The design goals of TCP/IP and DNS, and their implementation, intersect
the requirements of Bio UUIDs only in a very small set, in fact, deep
down perhaps not at all.
These protocols and the associated address syntax were designed
primarily for /routing/, not in any way designed to guarantee that a
datum twice received has any connection between the two occurrences.
IP addresses are in no way persistent.
IP addresses are not globally unique, albeit in several small and varied
ways:
I don't think anyone (in this thread) was suggesting actually *USING* TCP/IP
and DNS for BioGUIDs (at least I wasn't).  Rather, I was looking to it as a
source of ground-truthed schemes for reliably managing globally distributed
information.  For instance, would DNS synchronization/propagation serve as a
useful model for gobally distributed, synchronized taxonomic registries? Or
would the taxonomic registry work more effectively with one or a few
centralized "masters" with which a larger set of replicates kept
synchronized?  I also think, as I explained earlier, that the hierarchical
approach with centralized block ID issuance and local application might be
instructive to a bioscheme.
...
In fact, if the UUIDs are meant to be semantically opaque it matters not
one whit who or how these matters are settled.
Can you elaborate on what you mean by "semantically opaque"? I think I
understand -- but the last thing this thread needs is ambiguity about the
meaning of terms (i.e., "opaque semantics"....  :-)  )
...
Exceptions to that are
social, not technical. ("If you don't let me decide X, I am not going to
use your scheme". "OK, then you won't participate in its benefits.
That's fine with me")
...and as I said before, the real challenge in establishing universally
adopted BioGUIDs is not going to be technical; it's going to be
social/political.
...
...
...
So, there is a heirarchy of how the "unique identifiers" are managed.
There is
...
in fact a central authority, but it delegates to decentralized
authorities.
But this is mainly to distribute costs and speed issuance. It has
nothing to do with the naming scheme. The number of organizations to be
issued Bio GUIDs surely is several orders of magnitude less than those
to be issued IBv6 addresses. So I doubt any IPv6 issuance mechanisms are
instructive, at least in their purpose (and hence, if well implemented,
in their implementation).

★ ★ ★

# To be done:
Please state what, according to the thread, these protocols and their associated address syntax were designed primarily for. The records that follow are separate material with no connection to the thread above.

# Data supplied:
★ ★ ★

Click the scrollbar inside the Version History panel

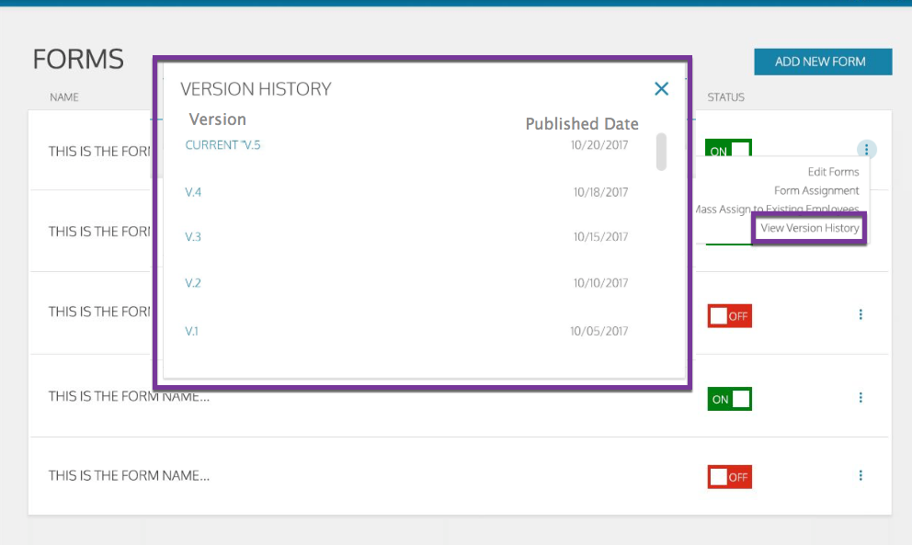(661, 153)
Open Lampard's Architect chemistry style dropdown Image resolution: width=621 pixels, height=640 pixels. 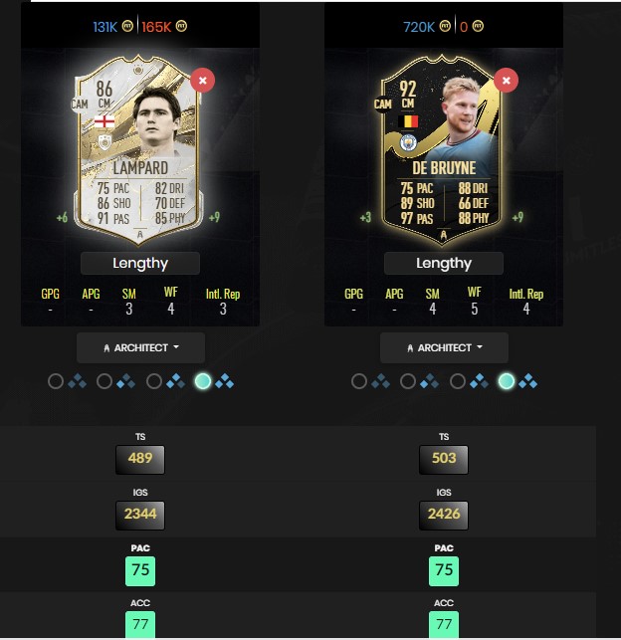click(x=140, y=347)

★ ★ ★

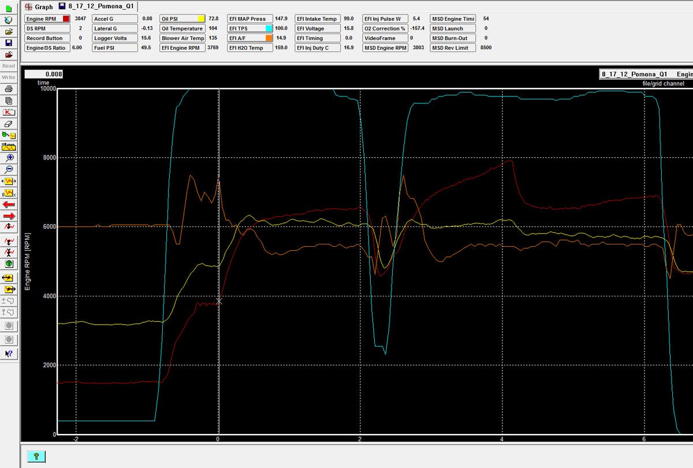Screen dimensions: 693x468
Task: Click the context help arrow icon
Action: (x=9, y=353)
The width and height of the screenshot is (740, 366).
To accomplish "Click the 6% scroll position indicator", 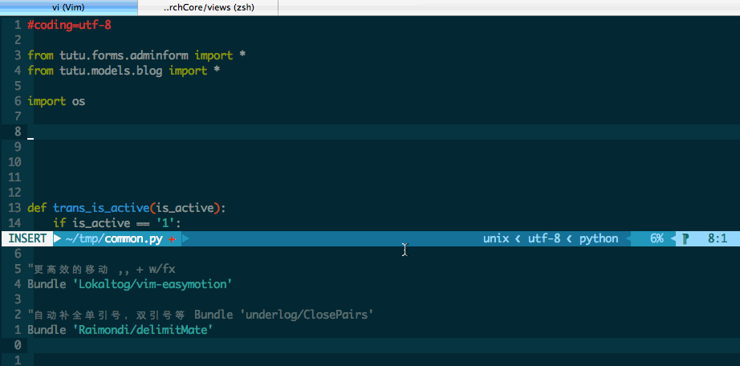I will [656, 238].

★ ★ ★

# Result below:
They were designed primarily for routing.